[[ Information, beginning ]]

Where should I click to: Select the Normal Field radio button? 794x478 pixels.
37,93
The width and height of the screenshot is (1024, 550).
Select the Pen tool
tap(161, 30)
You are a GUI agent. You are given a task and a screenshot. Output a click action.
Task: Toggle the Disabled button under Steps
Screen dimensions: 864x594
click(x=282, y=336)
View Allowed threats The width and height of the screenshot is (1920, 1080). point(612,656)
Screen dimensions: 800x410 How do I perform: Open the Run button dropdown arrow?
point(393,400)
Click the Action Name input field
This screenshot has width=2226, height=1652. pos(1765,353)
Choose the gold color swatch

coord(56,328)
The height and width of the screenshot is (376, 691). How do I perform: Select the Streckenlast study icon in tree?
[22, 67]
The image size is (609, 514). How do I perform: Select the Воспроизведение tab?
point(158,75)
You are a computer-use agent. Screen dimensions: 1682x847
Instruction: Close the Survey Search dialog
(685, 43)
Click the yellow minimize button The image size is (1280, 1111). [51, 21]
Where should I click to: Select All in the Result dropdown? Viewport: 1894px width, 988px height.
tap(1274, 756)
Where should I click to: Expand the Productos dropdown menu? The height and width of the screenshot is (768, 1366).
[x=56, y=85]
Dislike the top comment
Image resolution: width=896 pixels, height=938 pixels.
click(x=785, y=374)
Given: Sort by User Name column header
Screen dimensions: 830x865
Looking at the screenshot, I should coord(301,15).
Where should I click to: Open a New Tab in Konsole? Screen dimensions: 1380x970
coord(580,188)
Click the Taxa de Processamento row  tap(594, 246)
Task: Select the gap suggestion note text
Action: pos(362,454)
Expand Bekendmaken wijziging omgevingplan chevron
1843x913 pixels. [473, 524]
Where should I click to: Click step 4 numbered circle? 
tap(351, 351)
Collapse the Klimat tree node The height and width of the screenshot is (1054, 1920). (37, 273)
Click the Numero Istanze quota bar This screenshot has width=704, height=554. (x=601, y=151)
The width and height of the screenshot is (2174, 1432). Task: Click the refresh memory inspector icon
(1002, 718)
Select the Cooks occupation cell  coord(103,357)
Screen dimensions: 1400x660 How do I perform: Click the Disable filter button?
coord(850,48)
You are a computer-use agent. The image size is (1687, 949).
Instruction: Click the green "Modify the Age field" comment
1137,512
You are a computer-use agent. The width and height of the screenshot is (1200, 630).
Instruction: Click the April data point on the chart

[[ Information, end ]]

### Directions
Give back precisely the lines above that start at the line containing "Expand Bekendmaken wijziging" and end at the line containing "Select the Cooks", inclusive. No other lines belong in the output.

### Reply
Expand Bekendmaken wijziging omgevingplan chevron
1843x913 pixels. [473, 524]
Where should I click to: Click step 4 numbered circle? 
tap(351, 351)
Collapse the Klimat tree node The height and width of the screenshot is (1054, 1920). (37, 273)
Click the Numero Istanze quota bar This screenshot has width=704, height=554. (x=601, y=151)
The width and height of the screenshot is (2174, 1432). Task: Click the refresh memory inspector icon
(1002, 718)
Select the Cooks occupation cell  coord(103,357)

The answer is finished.